** Start of TASK DATA **
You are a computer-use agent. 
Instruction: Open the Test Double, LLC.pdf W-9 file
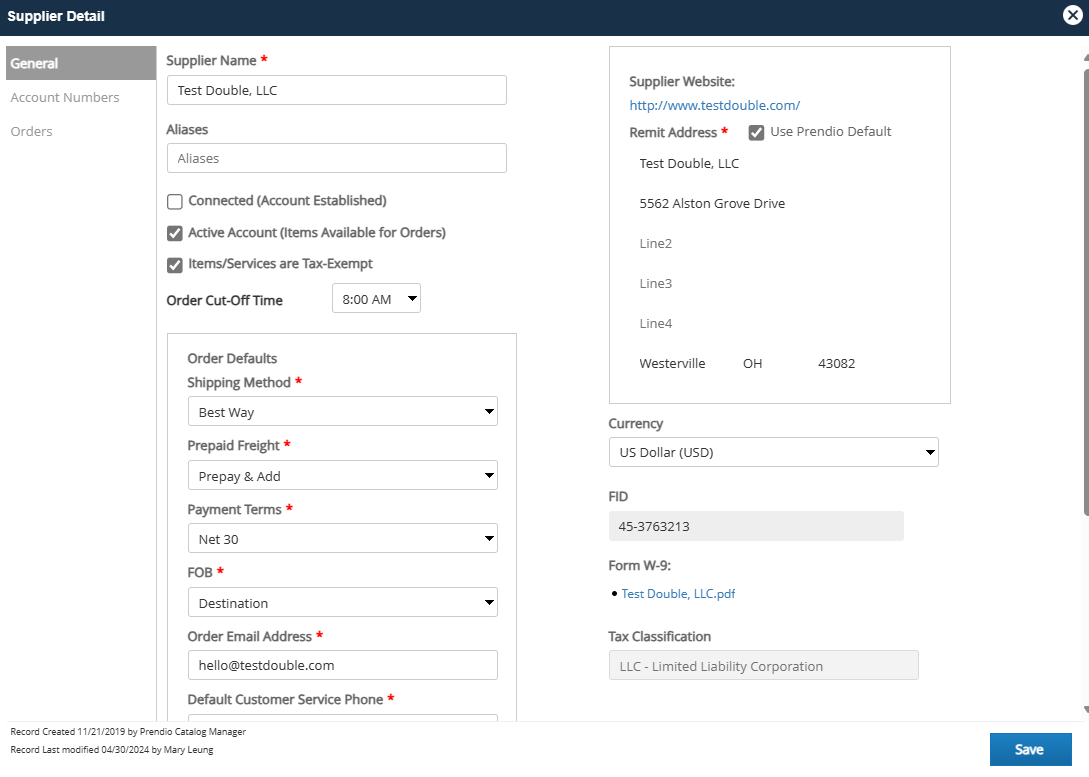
** End of TASK DATA **
** Start of TASK DATA **
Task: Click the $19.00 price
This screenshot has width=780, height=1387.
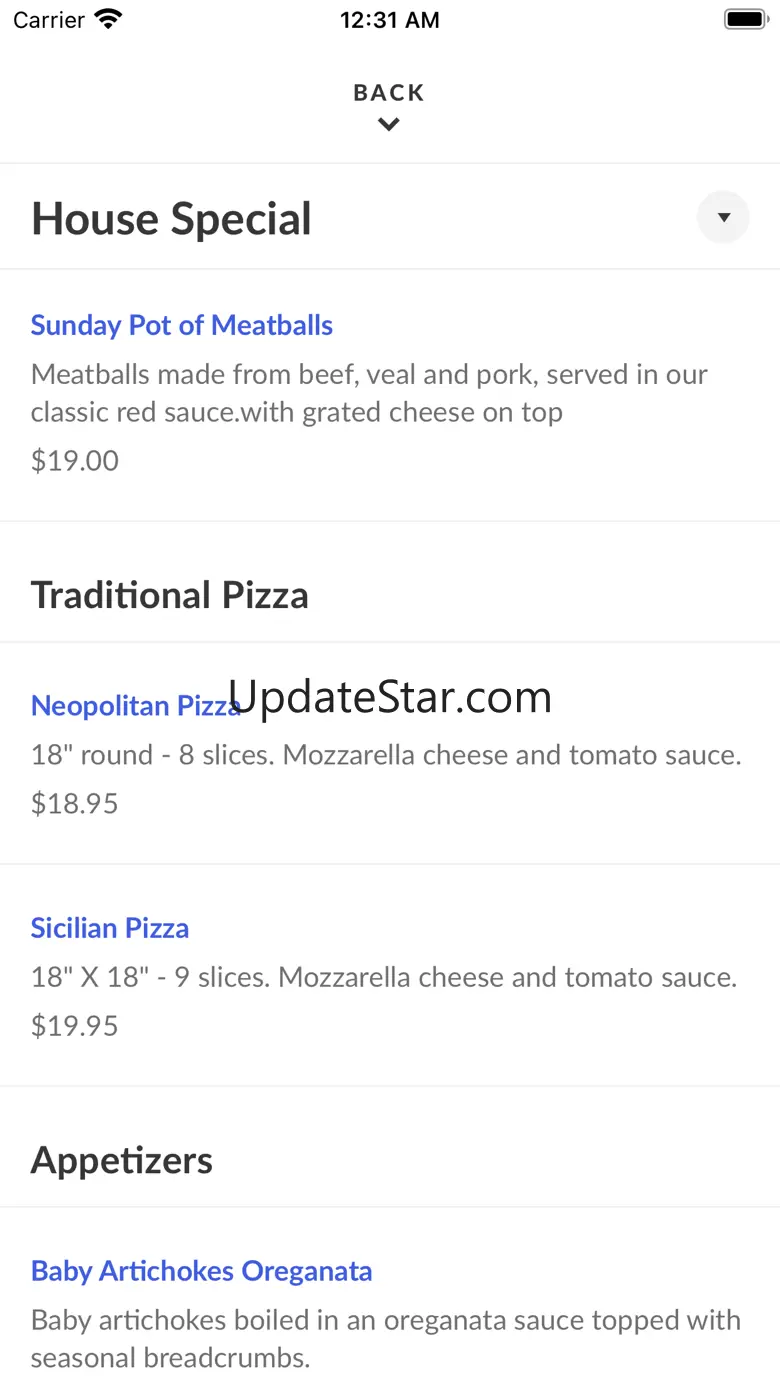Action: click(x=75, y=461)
** End of TASK DATA **
WHAT THIS TASK INVOLVES >>
Pull out, word for word, the stretch of the records from the line containing "Task: Click the $19.00 price" through the line containing "Action: click(x=75, y=461)". Leave the pictures out.

TASK RESULT >>
Task: Click the $19.00 price
This screenshot has width=780, height=1387.
Action: click(x=75, y=461)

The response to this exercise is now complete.